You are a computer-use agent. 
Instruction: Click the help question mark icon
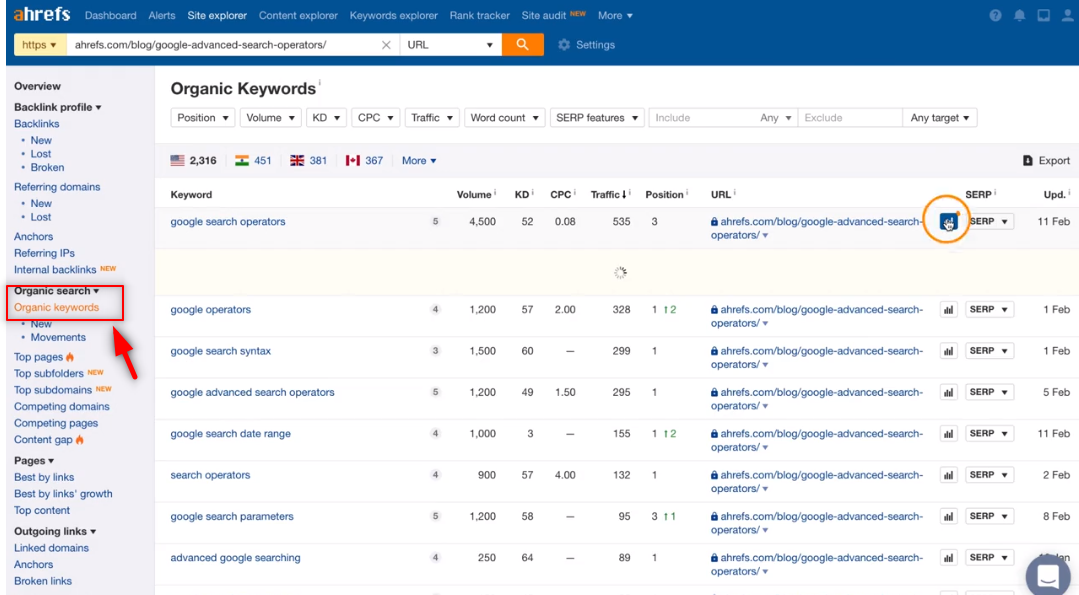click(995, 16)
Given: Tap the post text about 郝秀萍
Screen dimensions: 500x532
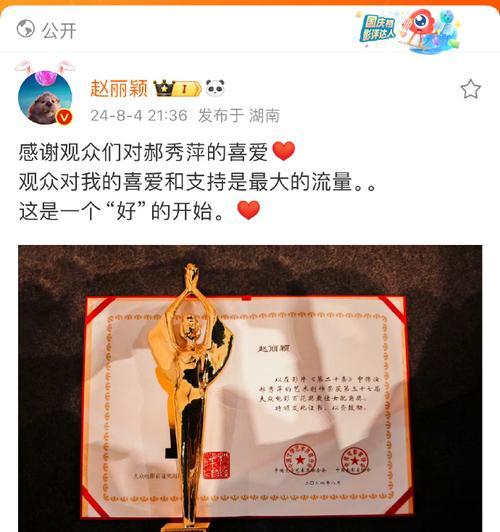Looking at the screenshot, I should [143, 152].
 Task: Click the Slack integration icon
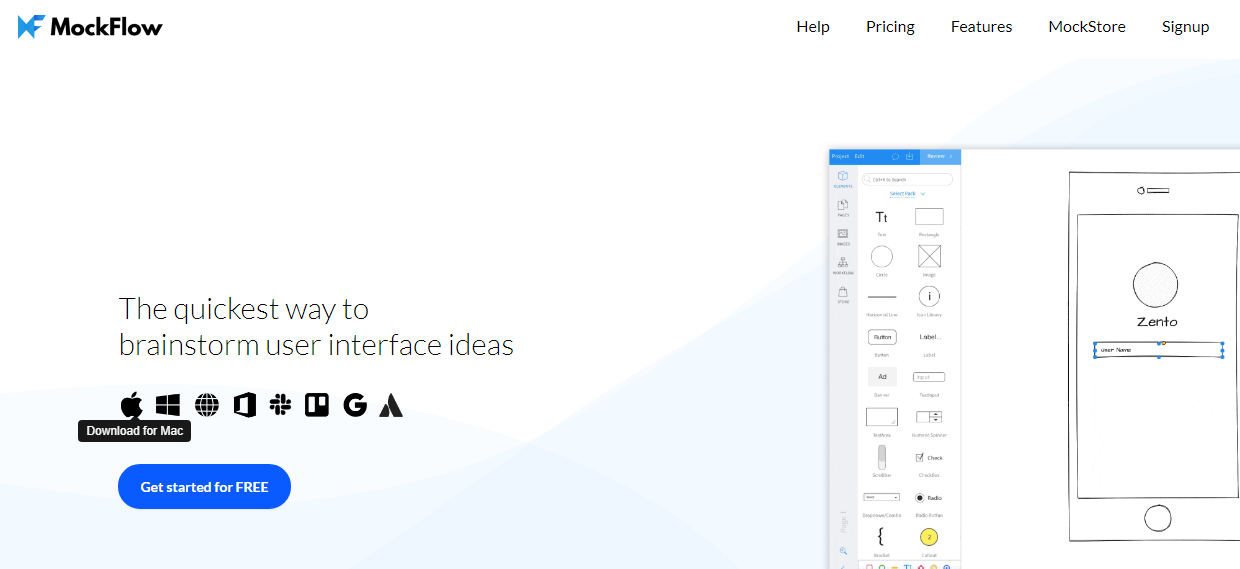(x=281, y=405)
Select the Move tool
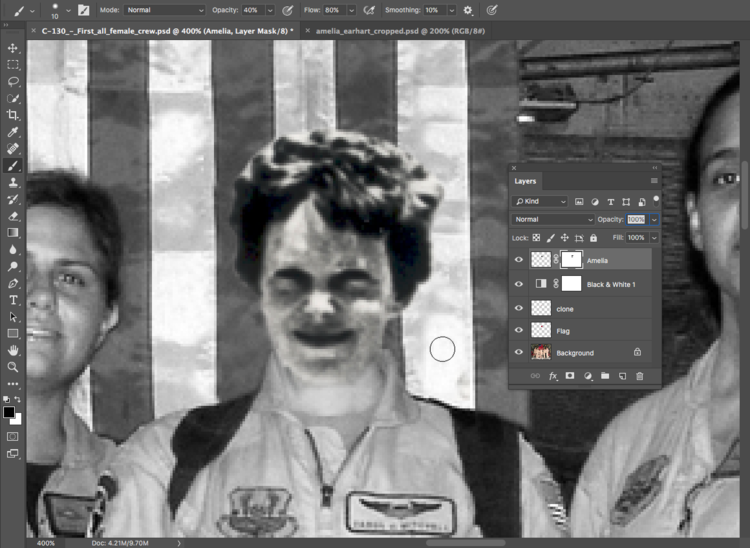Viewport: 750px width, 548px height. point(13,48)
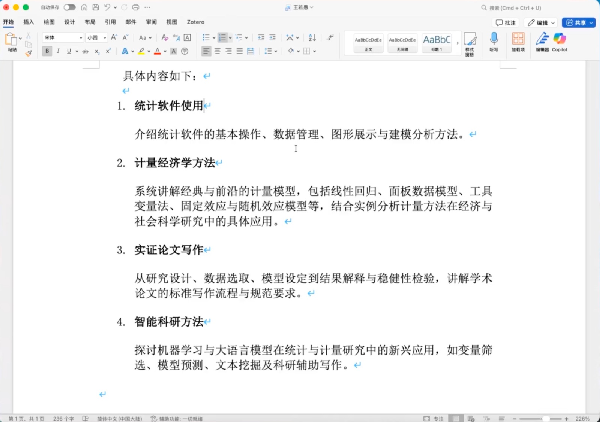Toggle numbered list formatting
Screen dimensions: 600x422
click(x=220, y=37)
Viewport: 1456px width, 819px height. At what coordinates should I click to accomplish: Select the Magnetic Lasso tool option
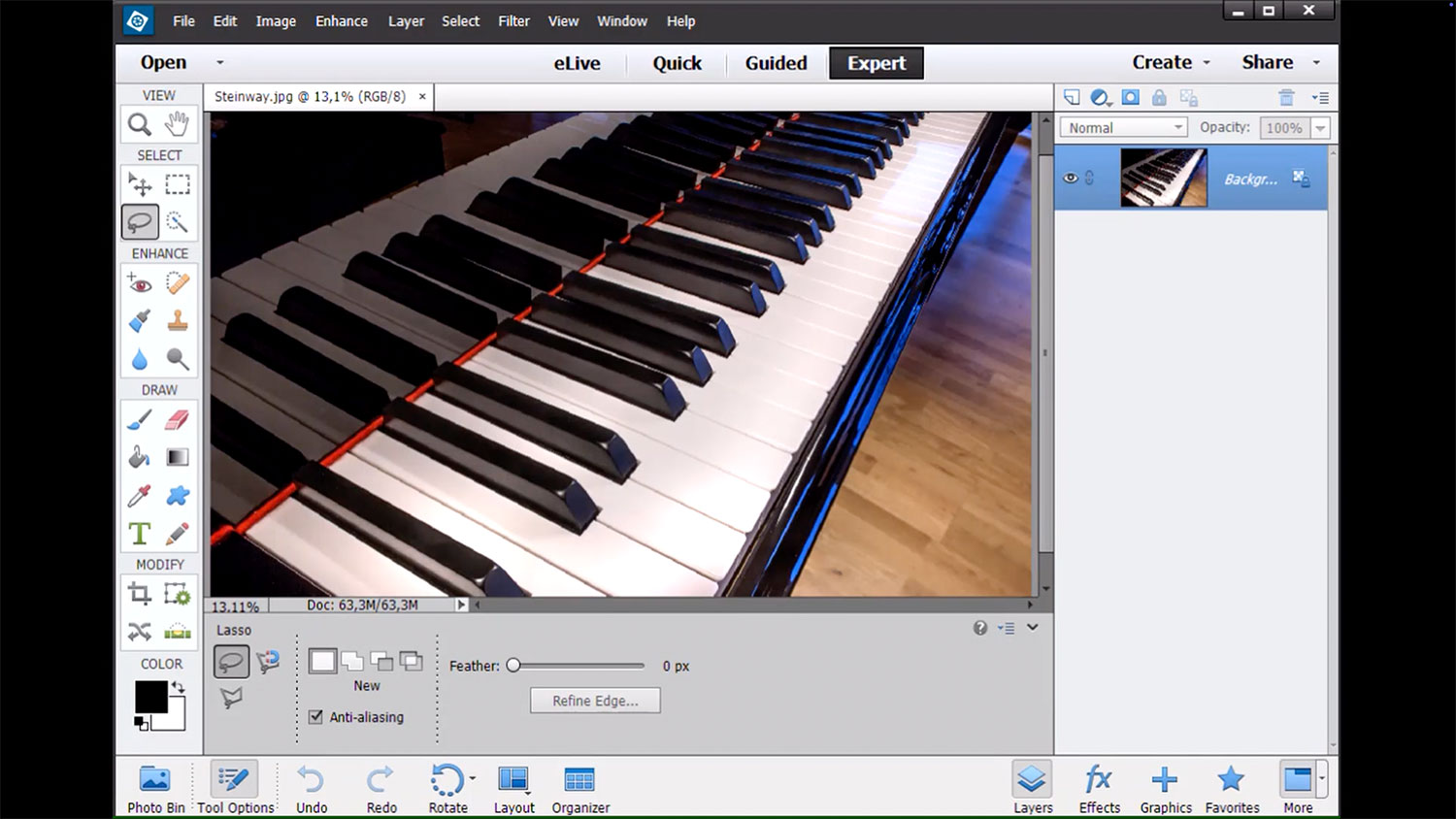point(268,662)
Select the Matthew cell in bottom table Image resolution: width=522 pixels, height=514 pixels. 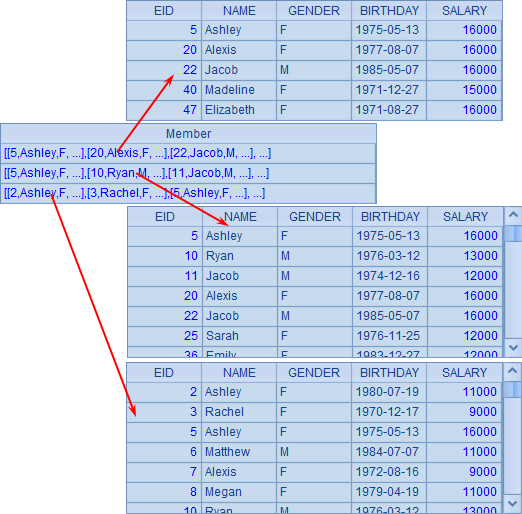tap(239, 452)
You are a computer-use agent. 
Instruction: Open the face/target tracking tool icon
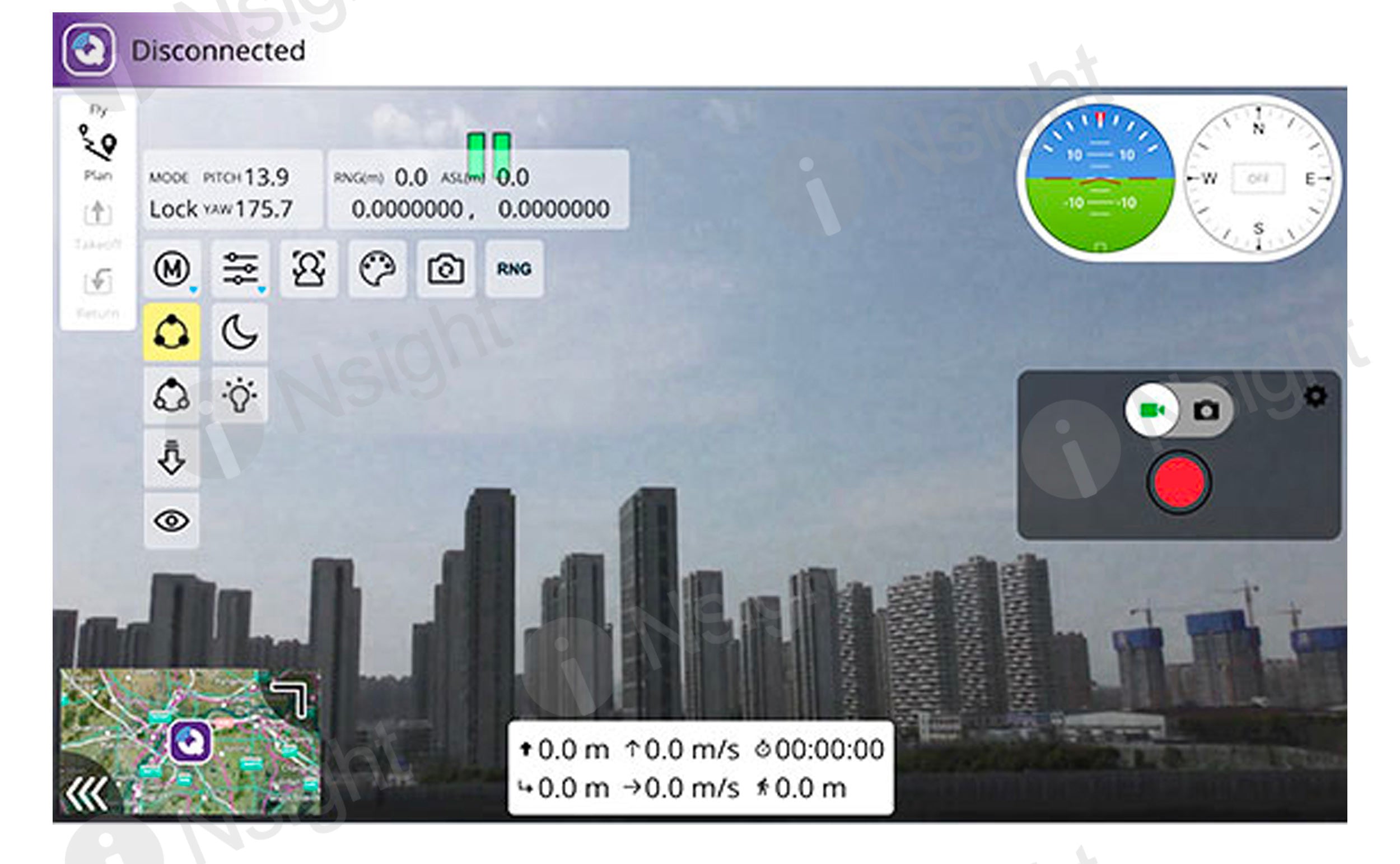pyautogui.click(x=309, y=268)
::::::::::
Could you give the rows, starting at the very first line and ending at the line that contains "(x=281, y=405)", as a Markdown table with the columns No. and Text, one line per table row, skipping blank lines and leaving the pictures out?

:: Exercise output ::
| No. | Text |
|---|---|
| 1 | You are a computer-use agent.  |
| 2 | Instruction: Click the help question mark icon |
| 3 | click(995, 16) |
| 4 | Given: Tap the post text about 郝秀萍 |
| 5 | Screen dimensions: 500x532 |
| 6 | Looking at the screenshot, I should [143, 152]. |
| 7 |  Task: Click the Slack integration icon |
| 8 | (x=281, y=405) |